Outsource to insource to outsouce again

When I first started hosting my own services in the ‘ol days of university, it was out of frustration with existing service levels. The campus gateway to the outside world would go down periodically, the free webmail services took hours to deliver email, hooking up the Internet cable to someone’s Windows box to do the sharing wasn’t reliable, etc.

So I sallied into the world of Linux I’d heard about. IIRC, I started with RedHat 5. Many man pages, web tutorials, and servers later, I ran my own email server, web server, play server, etc.

As the years progressed though, I’ve noticed:

  • I’d rather buy a hardware router than go through the hassle of setting up iptables, even if the router gives me less fancy rules.
  • I like gmail’s search, capacity, and reliability enough to give webmail another go, even if I can’t use mutt or do any fancy email processing or bouncing.
  • Bloglines’ organizational structure and reliability seems “good enough” to give up running my own server based aggregator.
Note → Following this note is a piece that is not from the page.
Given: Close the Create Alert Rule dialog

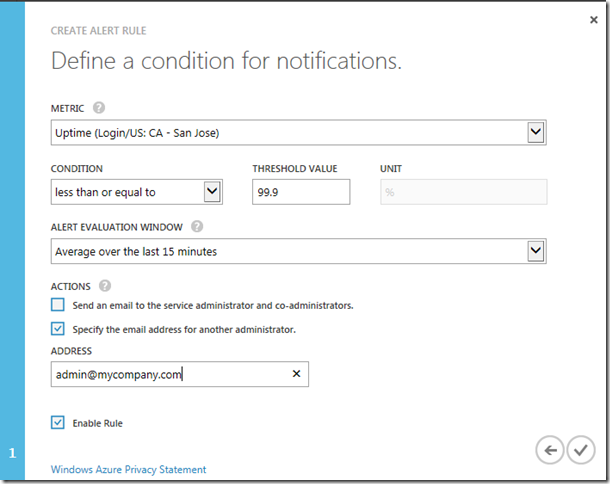Looking at the screenshot, I should coord(595,18).
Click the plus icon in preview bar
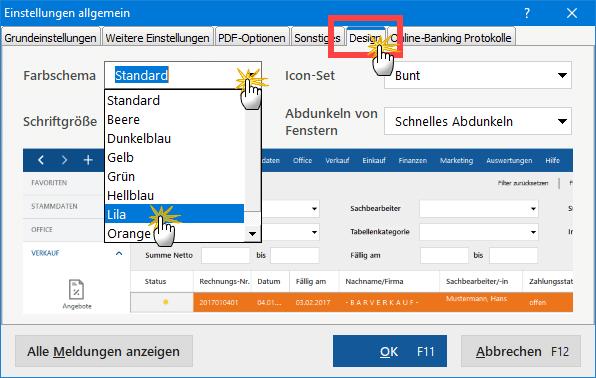The height and width of the screenshot is (378, 596). pos(88,160)
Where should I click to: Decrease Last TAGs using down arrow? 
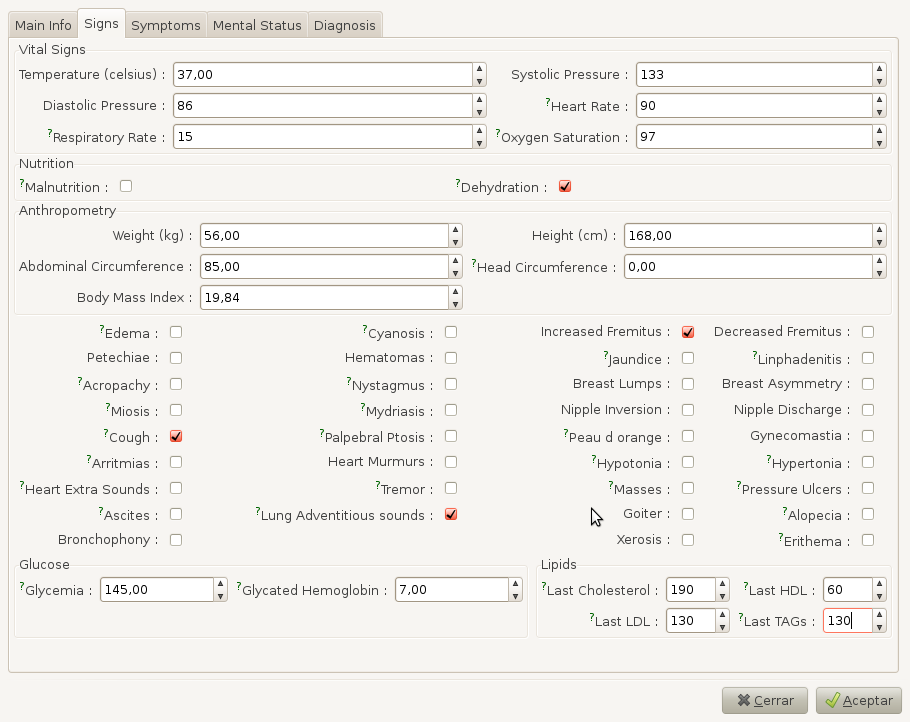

Am I getting lazy? Less free time? Held expectations constant while technology progressed? Who can say… I was even willing to give up vi (gvim) for a “good enough” IDE that finally appeared (Eclipse 2.1+), though thankfully I cheated that tradeoff thanks to a viPlugin for Eclipse.
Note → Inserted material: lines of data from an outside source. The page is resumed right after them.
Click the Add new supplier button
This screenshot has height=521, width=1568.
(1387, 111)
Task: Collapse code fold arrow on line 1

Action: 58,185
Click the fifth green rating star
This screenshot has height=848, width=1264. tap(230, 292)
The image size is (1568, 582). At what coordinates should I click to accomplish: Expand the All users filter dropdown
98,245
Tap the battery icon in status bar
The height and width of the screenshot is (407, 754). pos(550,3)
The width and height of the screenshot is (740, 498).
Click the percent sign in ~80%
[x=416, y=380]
Some other stuff I’d like to get off my desktop and into “the cloud”:

  • Outlook (calendar, contacts, tasks). I use Plaxo, but it’s not quite the same experience.
  • My music collection. This is just a function of cheap, high quantity storage space I guess. If the RIAA cooperated, one could save a lot of space by keeping single copies of songs and sharing them out, though.
  • A multi-protocol IM client. With at least a half-decent UI, please.

Since I work with software, what I should be doing is taking the initiative and doing it myself. Alas, that kind of prolonged drive is hard to come by, and [for a mandatory excuse] I’m already embroiled in a software project already.